Stored data entries

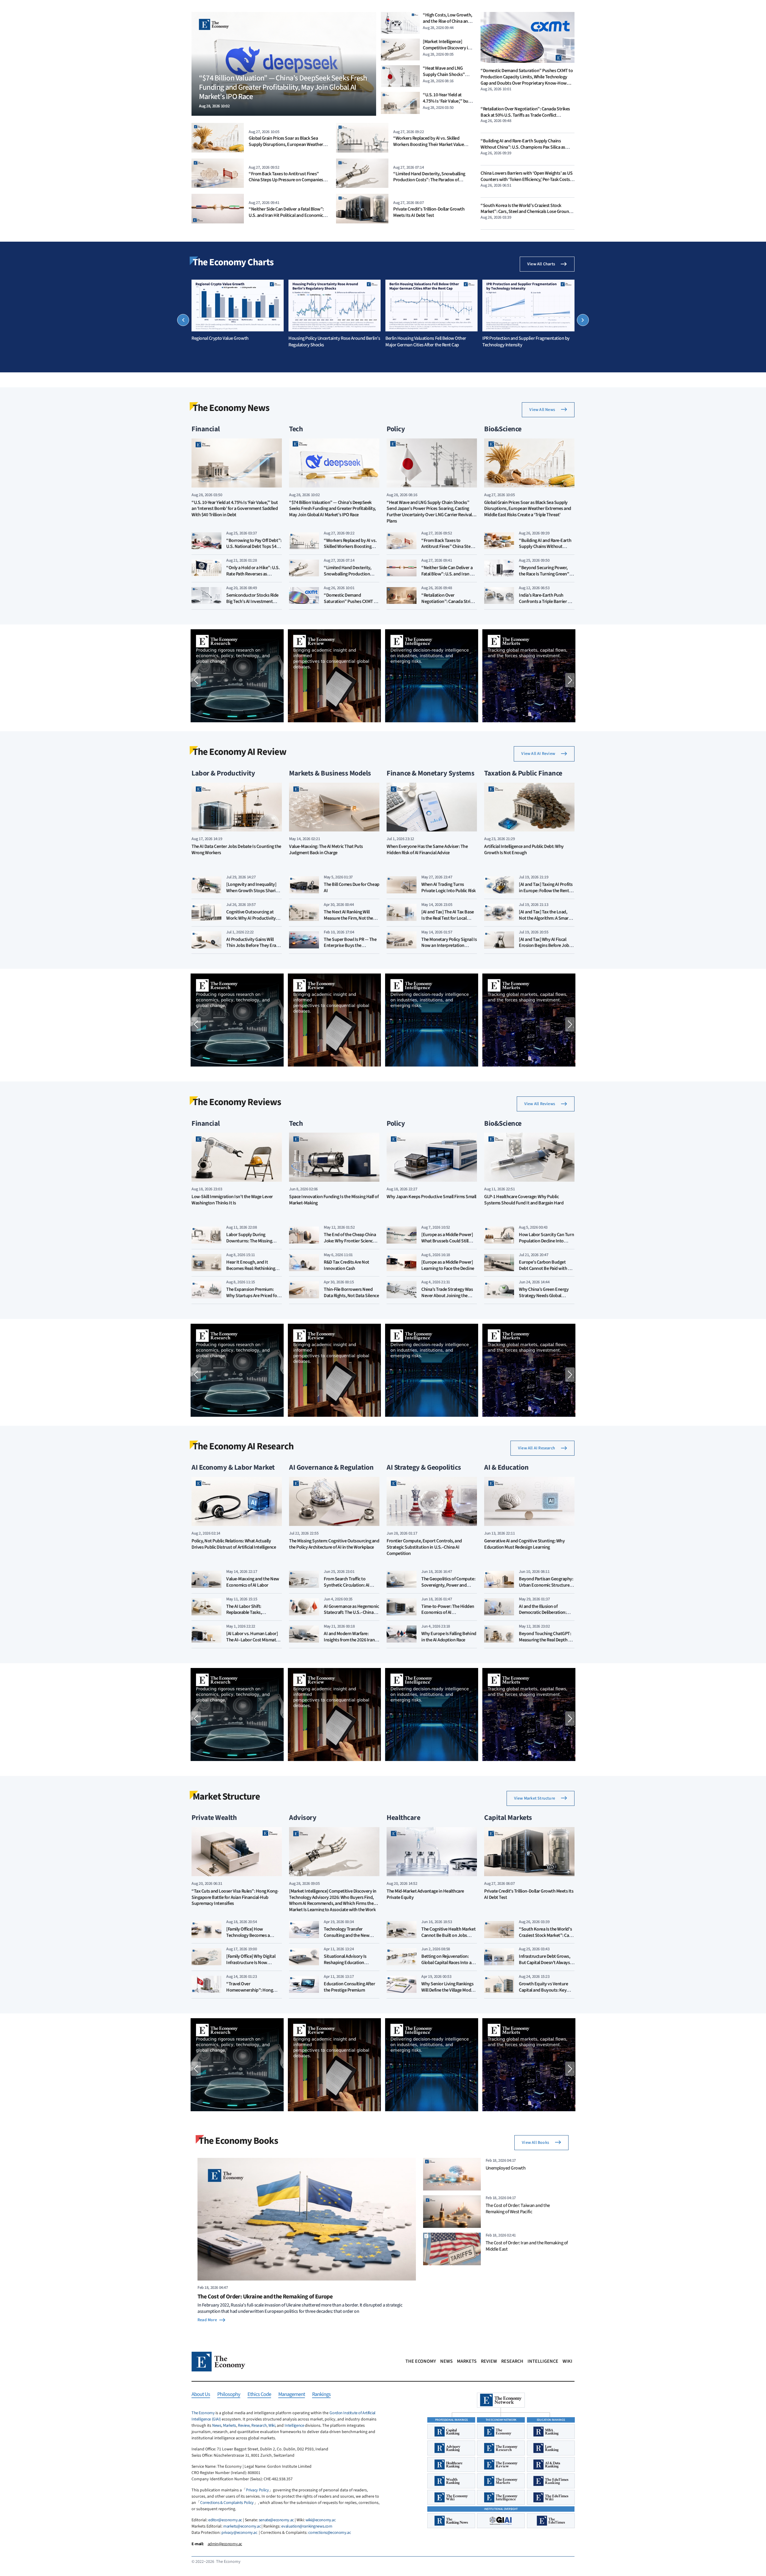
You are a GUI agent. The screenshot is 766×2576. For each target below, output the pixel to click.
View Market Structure (534, 1798)
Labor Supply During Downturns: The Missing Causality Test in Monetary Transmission (251, 1243)
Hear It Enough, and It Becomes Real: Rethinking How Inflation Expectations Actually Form (252, 1271)
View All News (542, 410)
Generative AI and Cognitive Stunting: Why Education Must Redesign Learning (524, 1544)
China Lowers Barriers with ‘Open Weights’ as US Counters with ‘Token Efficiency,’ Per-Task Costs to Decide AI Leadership (526, 179)
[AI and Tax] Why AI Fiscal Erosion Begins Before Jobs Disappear (545, 945)
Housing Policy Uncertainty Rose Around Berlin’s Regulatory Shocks (334, 341)
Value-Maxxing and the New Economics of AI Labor (252, 1582)
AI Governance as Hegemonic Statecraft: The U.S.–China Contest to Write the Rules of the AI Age (351, 1615)
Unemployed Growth (506, 2168)
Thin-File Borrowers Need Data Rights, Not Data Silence (351, 1292)
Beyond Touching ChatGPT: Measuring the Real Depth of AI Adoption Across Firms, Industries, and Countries (545, 1642)
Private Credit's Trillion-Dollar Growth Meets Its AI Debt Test (428, 212)
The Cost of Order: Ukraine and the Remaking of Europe (264, 2297)
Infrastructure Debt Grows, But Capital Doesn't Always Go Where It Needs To (544, 1962)
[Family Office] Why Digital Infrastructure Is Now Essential (250, 1962)
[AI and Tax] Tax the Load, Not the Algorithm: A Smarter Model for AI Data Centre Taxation (546, 921)
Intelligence (543, 2361)
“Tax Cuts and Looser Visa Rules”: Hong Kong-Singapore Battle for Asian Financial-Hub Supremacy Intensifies (235, 1897)
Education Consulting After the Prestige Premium (349, 1987)
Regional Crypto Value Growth (220, 338)
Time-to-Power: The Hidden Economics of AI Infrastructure (447, 1612)
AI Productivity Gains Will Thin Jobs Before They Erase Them (253, 945)
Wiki (567, 2361)
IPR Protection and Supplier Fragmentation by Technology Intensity (526, 341)
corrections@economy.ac (329, 2533)
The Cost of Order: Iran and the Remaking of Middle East (527, 2246)
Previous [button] (183, 320)
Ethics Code (259, 2394)
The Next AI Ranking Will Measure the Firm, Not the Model (348, 918)
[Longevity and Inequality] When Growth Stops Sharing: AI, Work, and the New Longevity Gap (254, 893)
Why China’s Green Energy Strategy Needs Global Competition (544, 1295)
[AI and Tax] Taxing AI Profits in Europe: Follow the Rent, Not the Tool (546, 890)
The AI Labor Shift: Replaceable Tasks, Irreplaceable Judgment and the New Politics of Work (253, 1615)
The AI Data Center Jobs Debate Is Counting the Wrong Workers (236, 849)
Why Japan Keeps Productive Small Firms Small (431, 1197)
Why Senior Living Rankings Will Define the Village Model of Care (447, 1990)
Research (512, 2361)
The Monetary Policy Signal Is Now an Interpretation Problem (449, 945)
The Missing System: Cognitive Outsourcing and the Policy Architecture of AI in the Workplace (334, 1544)
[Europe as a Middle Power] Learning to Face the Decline (447, 1265)
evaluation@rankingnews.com (306, 2526)
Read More (207, 2320)
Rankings (321, 2394)
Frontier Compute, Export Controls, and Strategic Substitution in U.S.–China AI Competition (424, 1547)
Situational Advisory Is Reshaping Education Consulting (345, 1962)
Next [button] (583, 320)
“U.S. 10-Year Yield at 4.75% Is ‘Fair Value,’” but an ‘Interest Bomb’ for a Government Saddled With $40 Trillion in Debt (235, 508)
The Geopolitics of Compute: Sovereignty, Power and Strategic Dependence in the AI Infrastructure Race (448, 1588)
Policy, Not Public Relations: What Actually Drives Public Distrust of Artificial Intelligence (234, 1544)
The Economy (420, 2361)
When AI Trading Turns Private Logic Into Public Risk (448, 887)
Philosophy (228, 2394)
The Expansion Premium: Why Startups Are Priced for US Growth (252, 1295)
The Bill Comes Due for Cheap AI (351, 887)
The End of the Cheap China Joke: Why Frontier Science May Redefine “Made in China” (350, 1243)
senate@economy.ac (276, 2520)
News (446, 2361)
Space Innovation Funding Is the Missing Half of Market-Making (334, 1200)
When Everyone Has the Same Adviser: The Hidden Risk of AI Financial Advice (427, 849)
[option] (237, 311)
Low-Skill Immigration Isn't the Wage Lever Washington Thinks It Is (232, 1200)
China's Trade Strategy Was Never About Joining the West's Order (447, 1295)
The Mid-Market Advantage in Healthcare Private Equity (425, 1894)
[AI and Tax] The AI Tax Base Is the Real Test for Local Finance (447, 918)
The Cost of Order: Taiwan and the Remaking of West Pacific (518, 2208)
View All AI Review (538, 754)
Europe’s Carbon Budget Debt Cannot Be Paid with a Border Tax (544, 1268)
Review (489, 2361)
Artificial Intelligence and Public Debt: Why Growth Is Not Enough (524, 849)
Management (291, 2394)
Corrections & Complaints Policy (227, 2503)
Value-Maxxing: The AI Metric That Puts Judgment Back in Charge (326, 849)
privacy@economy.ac (239, 2533)
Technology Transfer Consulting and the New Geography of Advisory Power (346, 1938)
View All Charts (541, 264)
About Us (201, 2394)
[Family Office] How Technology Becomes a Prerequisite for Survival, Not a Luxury (254, 1938)
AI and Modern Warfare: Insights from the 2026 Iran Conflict (349, 1639)
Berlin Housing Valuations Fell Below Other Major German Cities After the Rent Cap (425, 341)
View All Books (535, 2143)
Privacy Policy (257, 2490)
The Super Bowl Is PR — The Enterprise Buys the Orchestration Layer (350, 945)
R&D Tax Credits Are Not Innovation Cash (346, 1265)
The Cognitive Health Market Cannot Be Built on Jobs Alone (448, 1935)
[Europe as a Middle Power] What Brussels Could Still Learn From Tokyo (447, 1240)
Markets (467, 2361)
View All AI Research (536, 1448)
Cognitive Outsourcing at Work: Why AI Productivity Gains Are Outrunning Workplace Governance (251, 921)
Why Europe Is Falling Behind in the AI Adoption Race (448, 1636)
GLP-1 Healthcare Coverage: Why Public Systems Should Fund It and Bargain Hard (523, 1200)
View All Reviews (539, 1104)
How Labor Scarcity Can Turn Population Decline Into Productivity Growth (546, 1240)
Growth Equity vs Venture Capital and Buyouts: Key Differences (543, 1990)
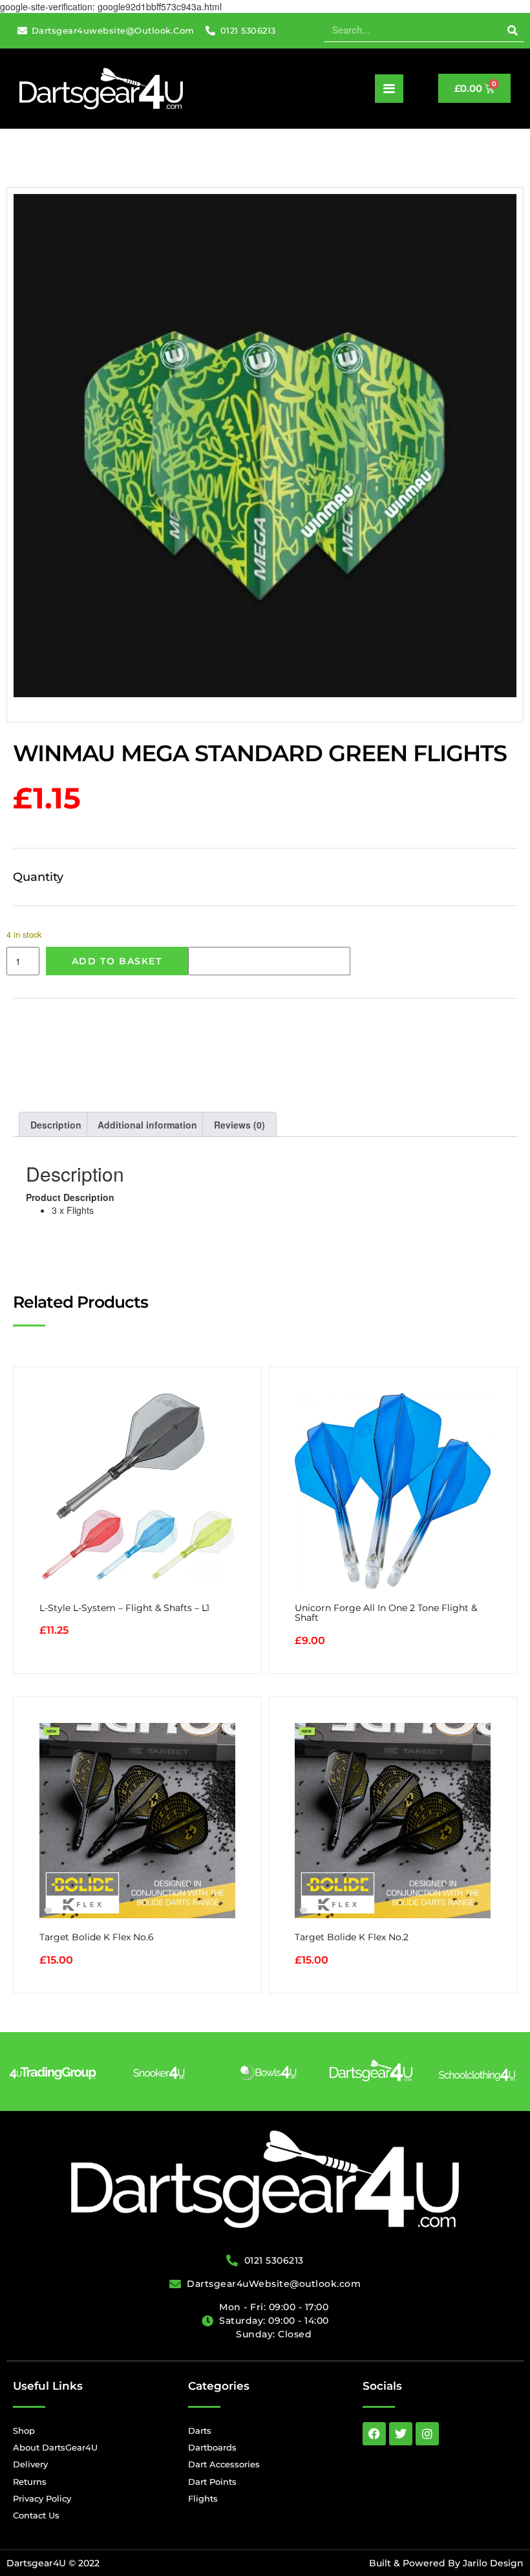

### Requirement:
No pictures should appear in the copy, and each record above is to be returned exactly.

### Solved exercise:
You are a GUI agent. The screenshot is 766×2576. For each target below, output the pixel to click.
View Market Structure (534, 1798)
Labor Supply During Downturns: The Missing Causality Test in Monetary Transmission (251, 1243)
Hear It Enough, and It Becomes Real: Rethinking How Inflation Expectations Actually Form (252, 1271)
View All News (542, 410)
Generative AI and Cognitive Stunting: Why Education Must Redesign Learning (524, 1544)
China Lowers Barriers with ‘Open Weights’ as US Counters with ‘Token Efficiency,’ Per-Task Costs to Decide AI Leadership (526, 179)
[AI and Tax] Why AI Fiscal Erosion Begins Before Jobs Disappear (545, 945)
Housing Policy Uncertainty Rose Around Berlin’s Regulatory Shocks (334, 341)
Value-Maxxing and the New Economics of AI Labor (252, 1582)
AI Governance as Hegemonic Statecraft: The U.S.–China Contest to Write the Rules of the AI Age (351, 1615)
Unemployed Growth (506, 2168)
Thin-File Borrowers Need Data Rights, Not Data Silence (351, 1292)
Beyond Touching ChatGPT: Measuring the Real Depth of AI Adoption Across Firms, Industries, and Countries (545, 1642)
Private Credit's Trillion-Dollar Growth Meets Its AI Debt Test (428, 212)
The Cost of Order: Ukraine and the Remaking of Europe (264, 2297)
Infrastructure Debt Grows, But Capital Doesn't Always Go Where It Needs To (544, 1962)
[Family Office] Why Digital Infrastructure Is Now Essential (250, 1962)
[AI and Tax] Tax the Load, Not the Algorithm: A Smarter Model for AI Data Centre Taxation (546, 921)
Intelligence (543, 2361)
“Tax Cuts and Looser Visa Rules”: Hong Kong-Singapore Battle for Asian Financial-Hub Supremacy Intensifies (235, 1897)
Education Consulting After the Prestige Premium (349, 1987)
Regional Crypto Value Growth (220, 338)
Time-to-Power: The Hidden Economics of AI Infrastructure (447, 1612)
AI Productivity Gains Will Thin Jobs Before They Erase Them (253, 945)
Wiki (567, 2361)
IPR Protection and Supplier Fragmentation by Technology Intensity (526, 341)
corrections@economy.ac (329, 2533)
The Cost of Order: Iran and the Remaking of Middle East (527, 2246)
Previous [button] (183, 320)
Ethics Code (259, 2394)
The Next AI Ranking Will Measure the Firm, Not the Model (348, 918)
[Longevity and Inequality] When Growth Stops Sharing: AI, Work, and the New Longevity Gap (254, 893)
Why China’s Green Energy Strategy Needs Global Competition (544, 1295)
[AI and Tax] Taxing AI Profits in Europe: Follow the Rent, Not the Tool (546, 890)
The AI Labor Shift: Replaceable Tasks, Irreplaceable Judgment and the New Politics of Work (253, 1615)
The AI Data Center Jobs Debate Is Counting the Wrong Workers (236, 849)
Why Japan Keeps Productive Small Firms Small (431, 1197)
Why Senior Living Rankings Will Define the Village Model of Care (447, 1990)
Research (512, 2361)
The Monetary Policy Signal Is Now an Interpretation Problem (449, 945)
The Missing System: Cognitive Outsourcing and the Policy Architecture of AI in the Workplace (334, 1544)
[Europe as a Middle Power] Learning to Face the Decline (447, 1265)
evaluation@rankingnews.com (306, 2526)
Read More (207, 2320)
Rankings (321, 2394)
Frontier Compute, Export Controls, and Strategic Substitution in U.S.–China AI Competition (424, 1547)
Situational Advisory Is Reshaping Education Consulting (345, 1962)
Next [button] (583, 320)
“U.S. 10-Year Yield at 4.75% Is ‘Fair Value,’” but an ‘Interest Bomb’ for a Government Saddled With $40 Trillion in Debt (235, 508)
The Geopolitics of Compute: Sovereignty, Power and Strategic Dependence in the AI Infrastructure Race (448, 1588)
Policy, Not Public Relations: What Actually Drives Public Distrust of Artificial Intelligence (234, 1544)
The Economy (420, 2361)
When AI Trading Turns Private Logic Into Public Risk (448, 887)
Philosophy (228, 2394)
The Expansion Premium: Why Startups Are Priced for US Growth (252, 1295)
The Bill Comes Due for Cheap AI (351, 887)
The End of the Cheap China Joke: Why Frontier Science May Redefine “Made in China” (350, 1243)
senate@economy.ac (276, 2520)
News (446, 2361)
Space Innovation Funding Is the Missing Half of Market-Making (334, 1200)
When Everyone Has the Same Adviser: The Hidden Risk of AI Financial Advice (427, 849)
[option] (237, 311)
Low-Skill Immigration Isn't the Wage Lever Washington Thinks It Is (232, 1200)
China's Trade Strategy Was Never About Joining the West's Order (447, 1295)
The Mid-Market Advantage in Healthcare Private Equity (425, 1894)
[AI and Tax] The AI Tax Base Is the Real Test for Local Finance (447, 918)
The Cost of Order: Taiwan and the Remaking of West Pacific (518, 2208)
View All AI Review (538, 754)
Europe’s Carbon Budget Debt Cannot Be Paid with a Border Tax (544, 1268)
Review (489, 2361)
Artificial Intelligence and Public Debt: Why Growth Is Not Enough (524, 849)
Management (291, 2394)
Corrections & Complaints Policy (227, 2503)
Value-Maxxing: The AI Metric That Puts Judgment Back in Charge (326, 849)
privacy@economy.ac (239, 2533)
Technology Transfer Consulting and the New Geography of Advisory Power (346, 1938)
View All Charts (541, 264)
About Us (201, 2394)
[Family Office] How Technology Becomes a Prerequisite for Survival, Not a Luxury (254, 1938)
AI and Modern Warfare: Insights from the 2026 Iran Conflict (349, 1639)
Berlin Housing Valuations Fell Below Other Major German Cities After the Rent Cap (425, 341)
View All Books (535, 2143)
Privacy Policy (257, 2490)
The Super Bowl Is PR — The Enterprise Buys the Orchestration Layer (350, 945)
R&D Tax Credits Are Not Innovation Cash (346, 1265)
The Cognitive Health Market Cannot Be Built on Jobs Alone (448, 1935)
[Europe as a Middle Power] What Brussels Could Still Learn From Tokyo (447, 1240)
Markets (467, 2361)
View All AI Research (536, 1448)
Cognitive Outsourcing at Work: Why AI Productivity Gains Are Outrunning Workplace Governance (251, 921)
Why Europe Is Falling Behind in the AI Adoption Race (448, 1636)
GLP-1 Healthcare Coverage: Why Public Systems Should Fund It and Bargain Hard (523, 1200)
View All Reviews (539, 1104)
How Labor Scarcity Can Turn Population Decline Into Productivity Growth (546, 1240)
Growth Equity vs Venture Capital and Buyouts: Key Differences (543, 1990)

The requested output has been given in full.